Joseph Stiglitz, altra personalità di livello mondiale che analizza la globalizzazione, in Il grande divario (Penguin) mostra l'“interconnessione” delle economie nazionali – in particolare quella degli Stati Uniti con il resto del mondo – e ricorda che in sei anni di amministrazione Bush il debito statunitense, relativo a prestiti pubblici e privati, ha raggiunto i 5 miliardi dollari, 1 miliardo appena prelevato dalla Cina Popolare. È stato un piccolo aumento del debito estero totale del paese, poiché ora supera il 100% del PIL degli Stati Uniti. In soli sette mesi del 2022 la Cina – il Paese che è il maggior detentore di obbligazioni emesse dal governo degli Stati Uniti – ha “ceduto” 113 miliardi di dollari delle obbligazioni che detiene, dando il messaggio che potrebbe mettere sotto scacco finanziamento del debito pubblico del più importante paese capitalista del mondo. Tutto questo è politica dello Stato, non mera spontaneità di mercato.

Le attività brasiliane sono diventate, con l'aumento dei tassi di interesse statunitensi, meno attraenti per gli investitori stranieri, poiché gli alti tassi di interesse incoraggiano l'investimento speculativo in titoli del Tesoro USA, che offrono un rischio di perdita molto basso e sono molto più sicuri, poiché la loro vera zavorra è la sua forza militare -il potere imperiale e la sua comunione di convergenza e disputa regolamentata, “in ultima istanza”, con l'altro gigante economico e militare del pianeta, la Cina Popolare.

In questa nuova situazione strutturale del gioco tra i poteri, che non corrisponde più al tipo del secolo scorso, si aprono possibilità ristrette ma reali per l'esercizio della nostra sovranità. Affidare a una Banca Centrale, che è un ente dello Stato, l'esercizio dell'aspetto più importante della sovranità, che è il controllo effettivo sulla moneta, è rinunciare all'idea di nazione.

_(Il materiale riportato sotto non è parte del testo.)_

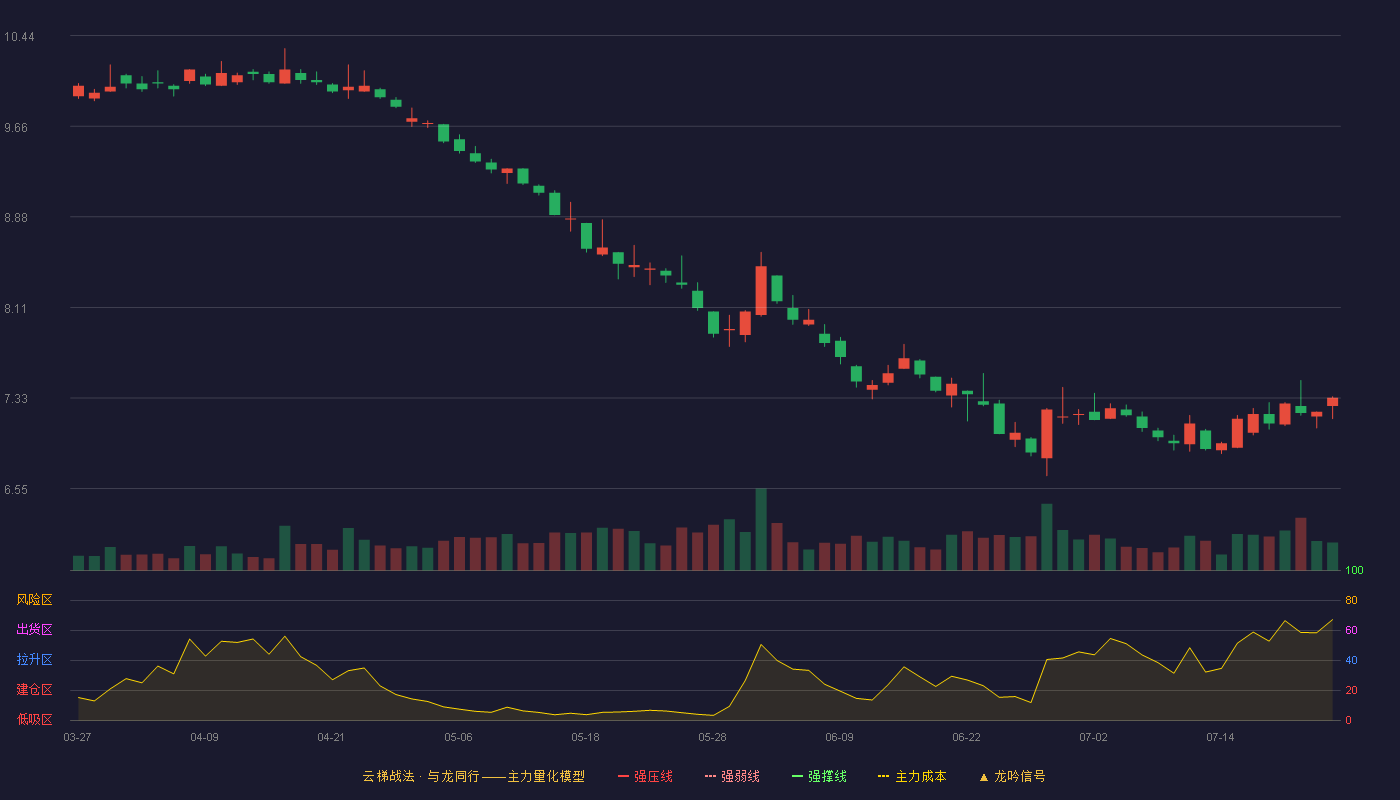
Task: Toggle the 强撑线 legend text
Action: click(827, 776)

Fernando Haddad ha una proposta di ancoraggio fiscale, che non è certo un'avventura spontanea dall'altra parte della corda, e il viaggio del presidente Lula in Cina, che riprenderà, per trattative strategiche può permetterci di attraversare questo nuovo Rubicone (il primo fu il tentativo di golpe dell'8 gennaio) ricordando che il suo passaggio sarà anche una sconfitta per i fascisti, incrostati nell'apparato statale con la benedizione delle nostre vecchie classi dirigenti, alleate dell'avventura bolsonarista che ha quasi demolito il Paese, senza alcun vero apprezzamento per il regime democratico .

* Tarso in legge è stato governatore dello stato del Rio Grande do Sul, sindaco di Porto Alegre, Ministro della Giustizia, Ministro dell'Istruzione e Ministro delle Relazioni Istituzionali in Brasile. Autore, tra gli altri libri, di possibile utopia (arti e mestieri).